*Assigned task*
Would you please set down, word for word, the lines from the one with "Image resolution: width=1456" through the final line of the data below, omitting any pictures?

(Source records)

━━━━━━━━━━━━━━━━━━━━━━━━━━━━━━

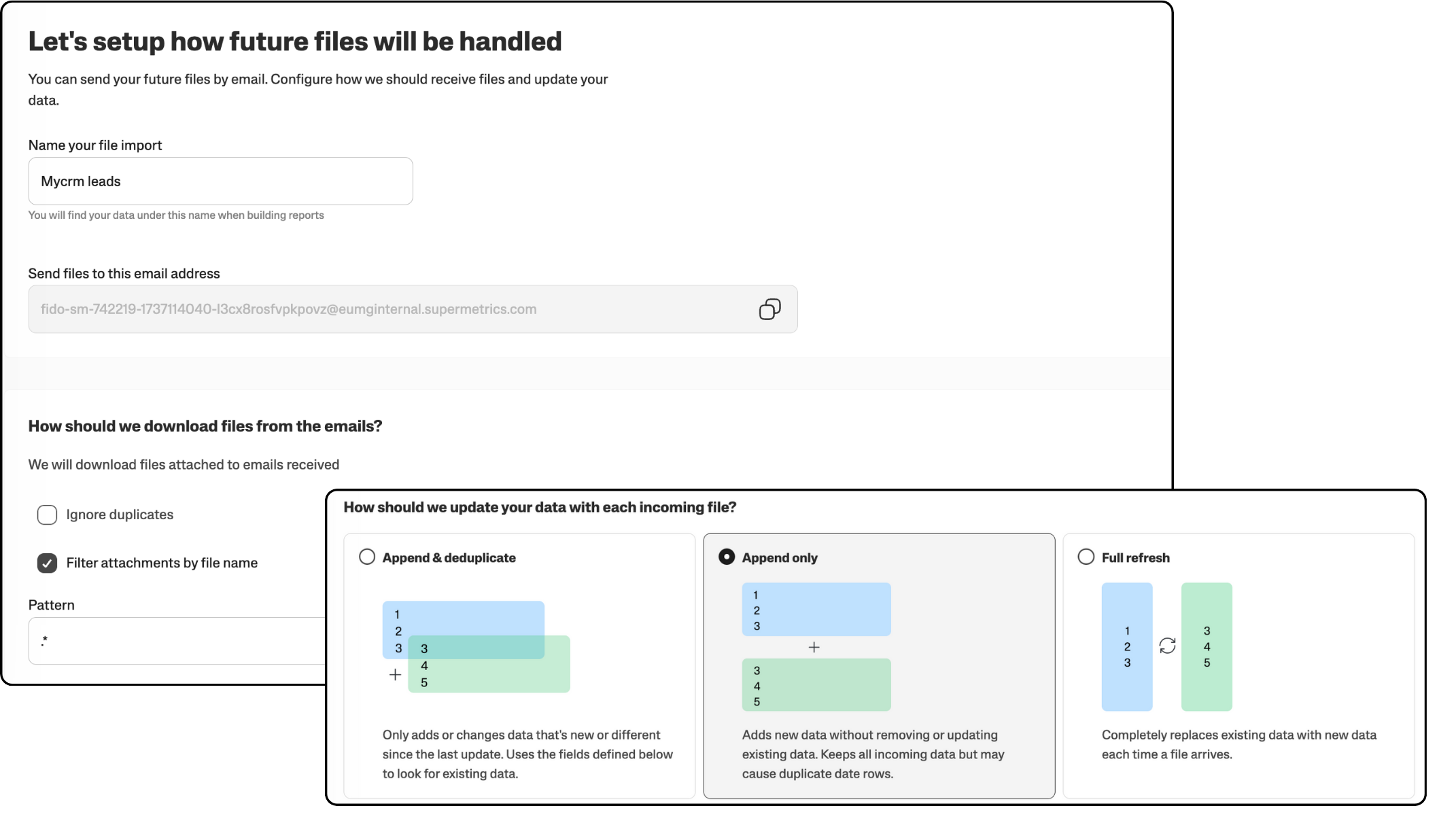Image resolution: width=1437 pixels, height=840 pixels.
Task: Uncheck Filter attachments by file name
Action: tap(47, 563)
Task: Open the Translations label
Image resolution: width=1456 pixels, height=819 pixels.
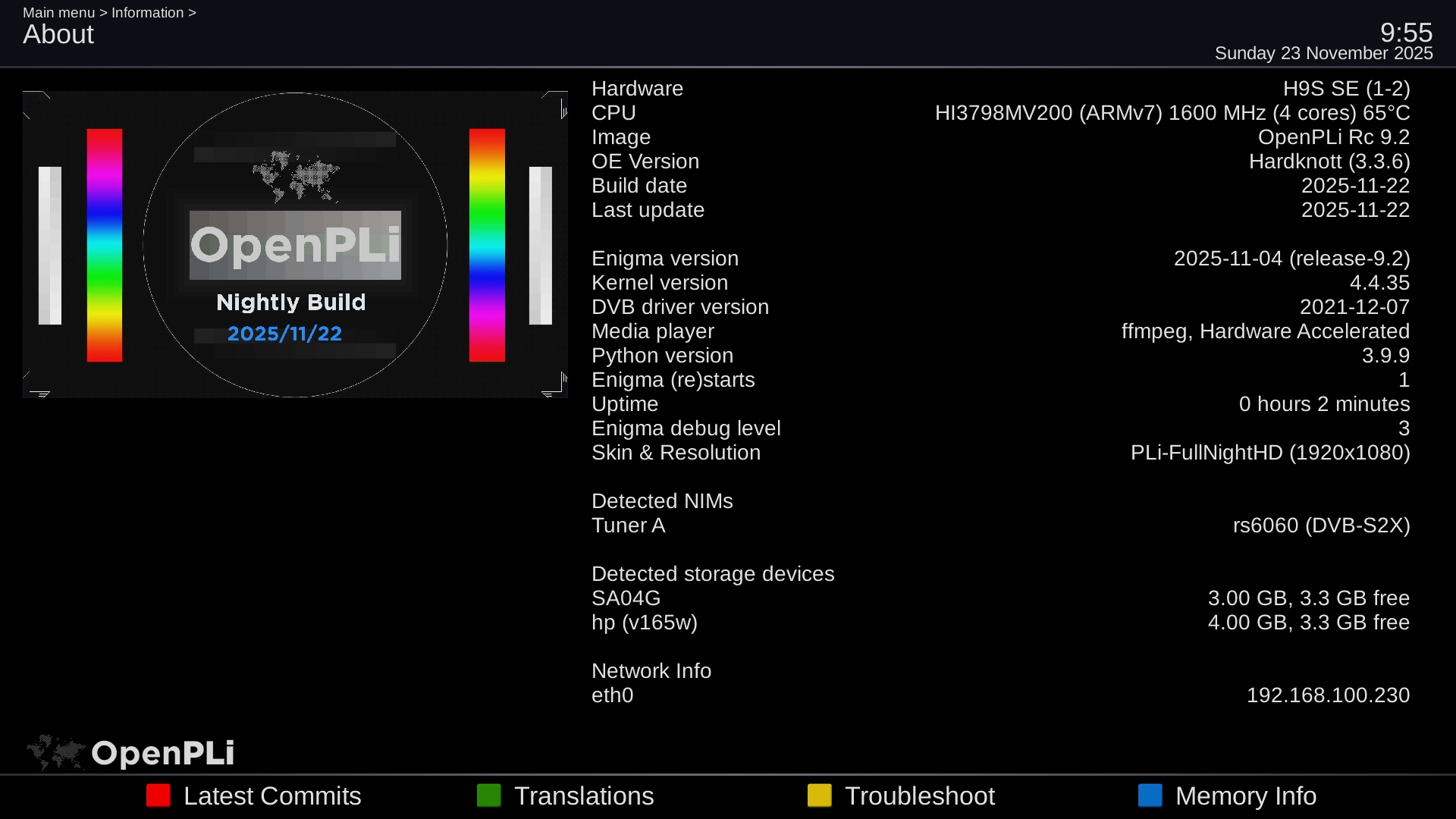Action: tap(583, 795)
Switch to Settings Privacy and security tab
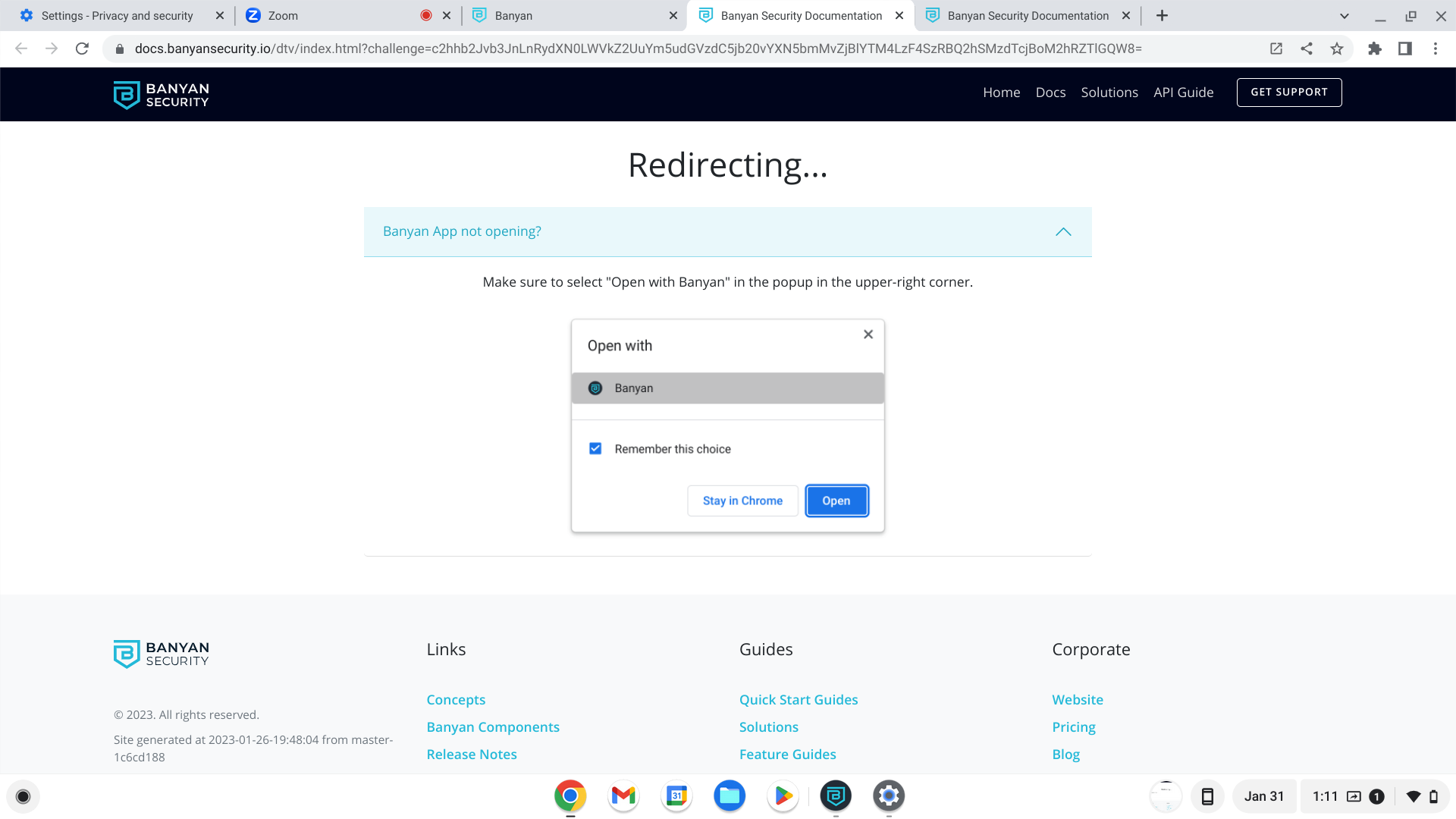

━━━━━━━━━━━━━━━━━━━━━━━━━━━━━━

*Exercise result*
Image resolution: width=1456 pixels, height=819 pixels.
Action: tap(583, 795)
Switch to Settings Privacy and security tab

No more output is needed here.